I feel that I'm at that odd point in recovery where absolutely nothing happens. I'm fighting hard, but I don't feel that I'm getting anywhere, making any progress.
Calorie counting? Guilty as charged.
I hate this. I had done so well and then I'm slammed with it again. It's do dumb because I know I need to stop, that it's not helping, but I'm so scared not to.
My sleeping had improved slightly, but is now back in the toilet again. I do sleep. I just don't wake up feeling rested. Even now, I'm dozing off a little while I write this. This is the exact opposite of the way it's supposed to be.
I had thought for a while that getting accepted to Johns Hopkins, etc, etc, was the sign that my life was turning around and everything was going to be okay. Now is the reality that an acceptance letter changes much and also doesn't change much. My friend, who lives in DC, is moving to Texas. And all I hear on the homefront is how busy I'm going to be, how am I going to manage it and so on.
I went to a bead social on Thursday night and I was disappointing to say the least. All the ladies were older (50+) and not very interested in a newcomer. I did my thing, made some really cute earrings, but it so was not worth the gas. Plus, the lady next to me had horrible BO. Nasty. I had built it up in my mind, had such high hopes for the event. Maybe I'd meet a friend there, or at least have a good conversation with a person who is NOT my parents. Not that there's anything really wrong with talking to my parents, it's just when 90% of your talking is with them and the other 5% with your cat, it gets a little old.

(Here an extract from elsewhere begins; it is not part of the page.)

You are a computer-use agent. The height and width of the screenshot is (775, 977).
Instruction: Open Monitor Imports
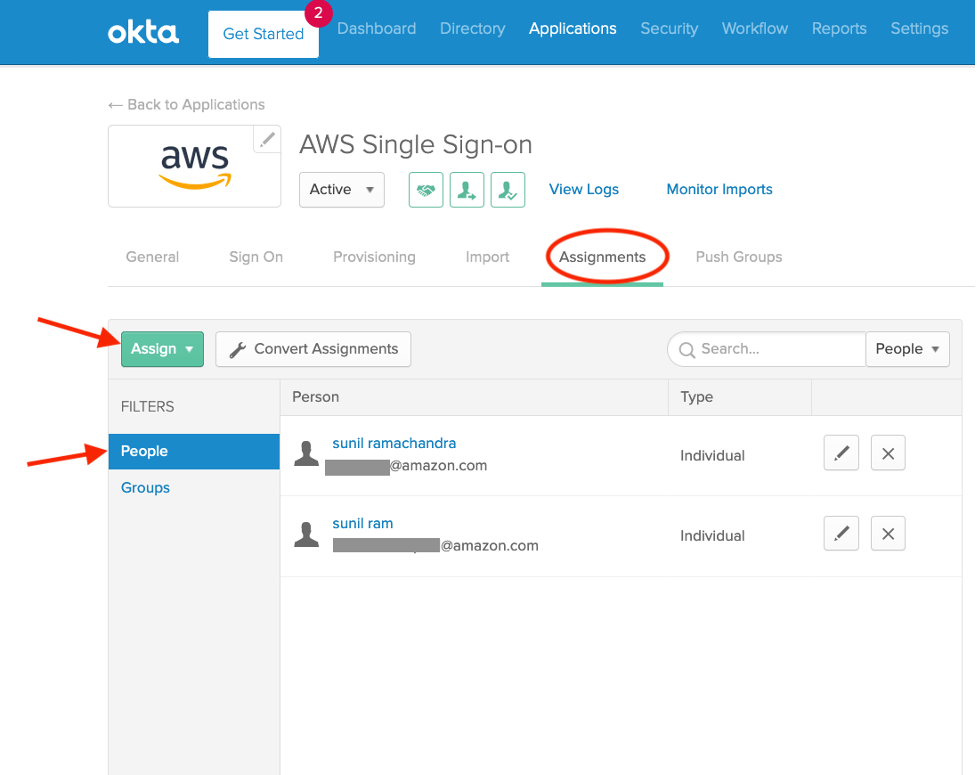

My mistake was, of course, building it up too much. Hopeful things have been hard to come by recently, and so every little blip on the screen is like "Hooray! Maybe I won't feel so terrible anymore!" It's not like that, and I should definitely know that by now. I feel like I try so hard and do all the right things, push myself to get out there, and it doesn't payoff. I am taking a fun beading class and learning a bunch of stuff. That is good.
Yesterday, however, was quite a bummer. My car is completely bipolar. Back windows don't go down, and the fan only works if you crank it all the way up to 5. Drop it down to 4? Nuh-uh. Nothing. I got stuck trying to investigate a food outbreak last night and stayed an hour and a half late at work. On a Friday. When I was notified at 4:45.
And one of the psycho Big Losers (it appears she has lost her mind along with her weight) was annoyed that someone brought in little tubs of coffee creamer for the coffee because scold scold, "they're not good for you." Dude, it's like, a tablespoon of creamer. It's not like you do shots of the stuff. So, in order to let everyone know just how bad they were, she taped a little note to the bowl they were in informing everyone who cared to pass by how many calories, fat grams, and carbs they had.
Why do you assume that any of us CARE?
I hate that. I hate the way I get emails from Human Resources telling me "Weight Watchers helps you lose weight!!!!" Yes, all the exclamation points were there. Why do people think that everyone needs to or wants to lose weight. That bugs me. It makes it so much harder to attempt to accept myself and my weight when everyone has a vested interest in making me hate myself. Self-hatred (or at least feeling like you need something to feel complete) sells products. If you accept yourself AS IS, you're much less likely to buy shampoo or tooth whitener or shoes.
I don't want to be a sell out. Yes I do buy shampoo, thank you very much. And I am partial to a good pair of sandals. But I know that won't change anything about me.
Although damn- will I look good or what?